「でよぉ、ここからは俺の想像なんだが、もしかしたらあのガキは死神だったんじゃないかって」
「死神? まさか」

 ありえない、とは言い切れなくて、言葉と詰まらせた。
 もし本当に田辺さんの前に現れたのが、あの少年だったら?

「いや、実際にそういう噂があるんだ。俺がまだ学生の頃、隣町で聞いたんだけどよ」

 田辺さんが曰く、隣町で起こった不慮の事故に遭って亡くなった不良少年が、死に急ぐ人の前に現れるらしい。
 ある時、自殺を試みた学生が学校の屋上から飛び降りようとしたところ、寸前で不良少年に腕を掴まれ、「最期の通達はいつがいい?」と問われたという。
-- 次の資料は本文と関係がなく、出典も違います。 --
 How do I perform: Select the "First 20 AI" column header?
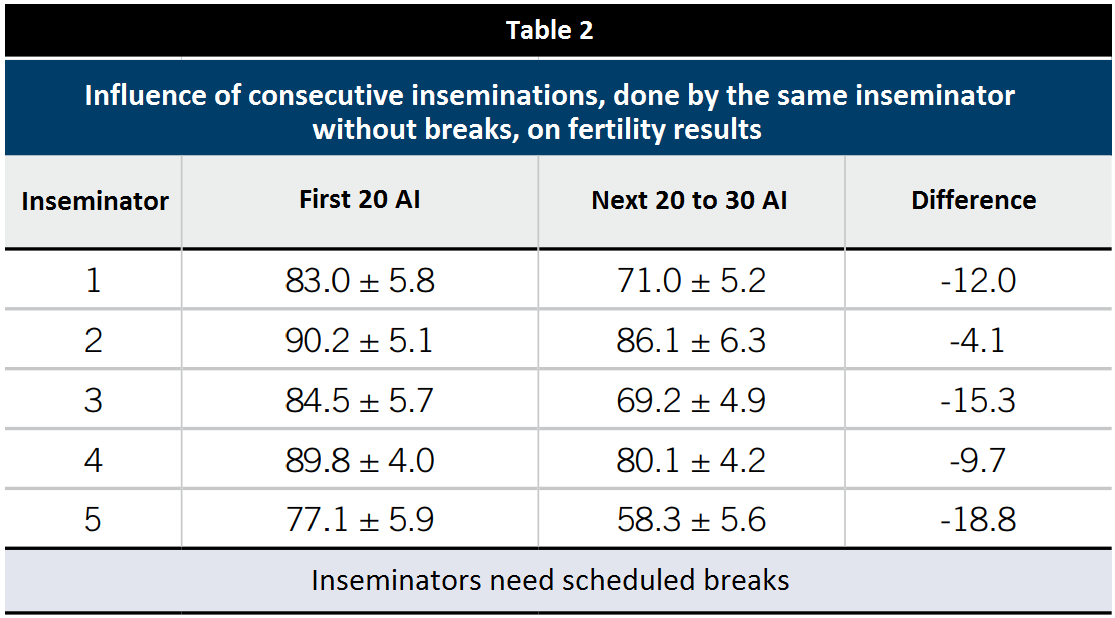coord(360,199)
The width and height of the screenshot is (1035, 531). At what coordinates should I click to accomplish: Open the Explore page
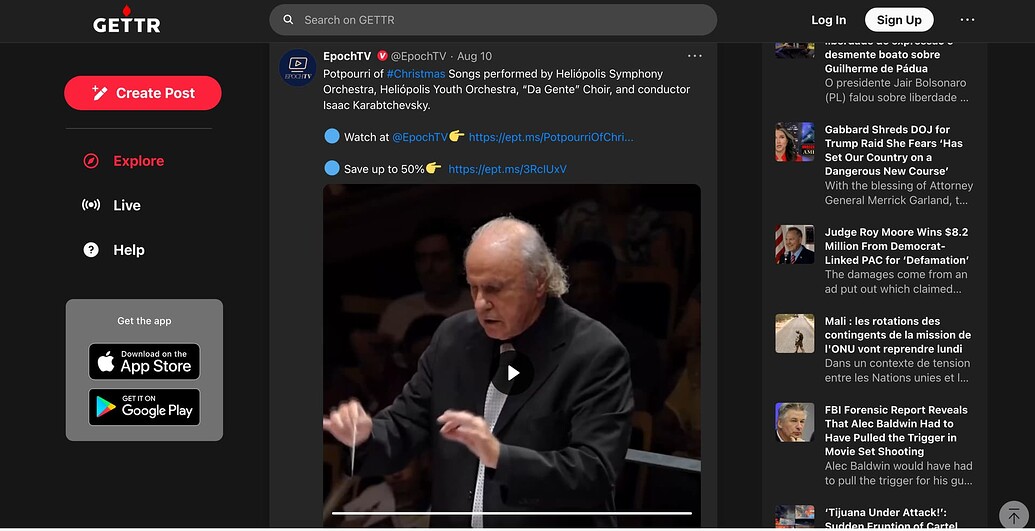[138, 161]
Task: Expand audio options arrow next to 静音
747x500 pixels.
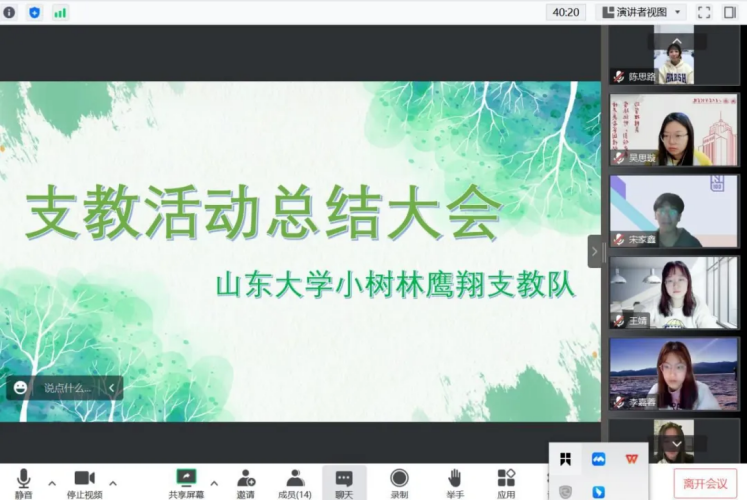Action: click(x=51, y=483)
「その時は未遂で終わったが、別の場所では死んだ奴も少なくはない。だからそのガキを見た奴は皆、死神が呼びに来たって言ってる。……まさか、何年も前の噂を、ここで体験するとはな」
「田辺さんは、その不良少年と会ったことあるんですか?」
「いや。そんときはまだクソ真面目だったから、喧嘩する奴らとは無縁だった。顔はわからねぇけど、名前は確か……ハマダ?とか言ってたっけな」

 そんなことどうでもいいんだよ、と田辺さんは空になったビール瓶を置く。

「まぁ、その死神に会った俺の話、どう思うよ?」
「どう……と言われましても」

 信じ難い話ではあるものの、似たような体験をしている私は言葉を濁した。
 もしあの金髪の少年が死神だとしたら、かなりお人好しかもしれない。

「私だったら、もう二度と会いたくないですね」

 ふと、テーブルの端に置かれたグラスが目に入る。
 先程井浦さんが注文していたコーラが入っていた気がするが、既にグラスの中は氷だけしか残っていない。
 溶け始めた氷がからん、と音が聞こえたと同時に、あの変わった笑い声が、すぐ近くで聞こえた気がした。